• STATED TASK:
Update the entries below so that each "dropdown" becomes "drop-down list". Leave everything else unchanged.

(Data on locating visible targets)
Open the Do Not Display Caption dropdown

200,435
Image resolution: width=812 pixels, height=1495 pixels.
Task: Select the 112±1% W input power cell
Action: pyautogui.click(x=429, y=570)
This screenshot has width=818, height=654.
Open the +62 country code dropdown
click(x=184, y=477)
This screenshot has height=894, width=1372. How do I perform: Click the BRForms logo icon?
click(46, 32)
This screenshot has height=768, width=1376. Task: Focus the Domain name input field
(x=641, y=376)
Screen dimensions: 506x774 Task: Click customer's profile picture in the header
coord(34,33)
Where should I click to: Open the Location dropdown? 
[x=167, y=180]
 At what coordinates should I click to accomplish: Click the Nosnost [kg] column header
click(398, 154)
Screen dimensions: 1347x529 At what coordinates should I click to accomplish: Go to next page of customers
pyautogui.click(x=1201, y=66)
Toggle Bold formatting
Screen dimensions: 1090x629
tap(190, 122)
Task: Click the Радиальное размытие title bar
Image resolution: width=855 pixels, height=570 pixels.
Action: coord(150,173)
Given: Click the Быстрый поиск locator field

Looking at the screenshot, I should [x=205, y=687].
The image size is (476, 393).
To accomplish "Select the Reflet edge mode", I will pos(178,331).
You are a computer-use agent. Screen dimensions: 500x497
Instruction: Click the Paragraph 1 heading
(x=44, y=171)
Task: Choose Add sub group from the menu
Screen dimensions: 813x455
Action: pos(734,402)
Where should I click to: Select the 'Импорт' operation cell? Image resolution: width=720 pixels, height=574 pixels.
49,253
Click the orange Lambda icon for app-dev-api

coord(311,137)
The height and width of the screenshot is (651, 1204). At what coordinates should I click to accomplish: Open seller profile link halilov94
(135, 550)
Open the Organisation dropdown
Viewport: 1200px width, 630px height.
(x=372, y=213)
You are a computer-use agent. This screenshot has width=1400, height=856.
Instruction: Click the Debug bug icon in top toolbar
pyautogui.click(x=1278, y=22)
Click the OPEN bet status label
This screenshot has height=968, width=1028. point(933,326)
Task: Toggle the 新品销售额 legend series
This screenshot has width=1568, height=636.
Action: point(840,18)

• SOLUTION FOR THIS TASK:
Open the Do Not Display Caption drop-down list

200,435
Image resolution: width=812 pixels, height=1495 pixels.
Task: Select the 112±1% W input power cell
Action: pyautogui.click(x=429, y=570)
This screenshot has width=818, height=654.
Open the +62 country code drop-down list
click(x=184, y=477)
This screenshot has height=894, width=1372. How do I perform: Click the BRForms logo icon?
click(46, 32)
This screenshot has height=768, width=1376. Task: Focus the Domain name input field
(x=641, y=376)
Screen dimensions: 506x774 Task: Click customer's profile picture in the header
coord(34,33)
Where should I click to: Open the Location drop-down list? 
[x=167, y=180]
 At what coordinates should I click to accomplish: Click the Nosnost [kg] column header
click(398, 154)
Screen dimensions: 1347x529 At what coordinates should I click to accomplish: Go to next page of customers
pyautogui.click(x=1201, y=66)
Toggle Bold formatting
Screen dimensions: 1090x629
tap(190, 122)
Task: Click the Радиальное размытие title bar
Image resolution: width=855 pixels, height=570 pixels.
Action: coord(150,173)
Given: Click the Быстрый поиск locator field

Looking at the screenshot, I should [x=205, y=687].
The image size is (476, 393).
To accomplish "Select the Reflet edge mode", I will pos(178,331).
You are a computer-use agent. Screen dimensions: 500x497
Instruction: Click the Paragraph 1 heading
(x=44, y=171)
Task: Choose Add sub group from the menu
Screen dimensions: 813x455
Action: pos(734,402)
Where should I click to: Select the 'Импорт' operation cell? Image resolution: width=720 pixels, height=574 pixels.
49,253
Click the orange Lambda icon for app-dev-api

coord(311,137)
The height and width of the screenshot is (651, 1204). At what coordinates should I click to accomplish: Open seller profile link halilov94
(135, 550)
Open the Organisation drop-down list
Viewport: 1200px width, 630px height.
(x=372, y=213)
You are a computer-use agent. This screenshot has width=1400, height=856.
Instruction: Click the Debug bug icon in top toolbar
pyautogui.click(x=1278, y=22)
Click the OPEN bet status label
This screenshot has height=968, width=1028. point(933,326)
Task: Toggle the 新品销售额 legend series
This screenshot has width=1568, height=636.
Action: point(840,18)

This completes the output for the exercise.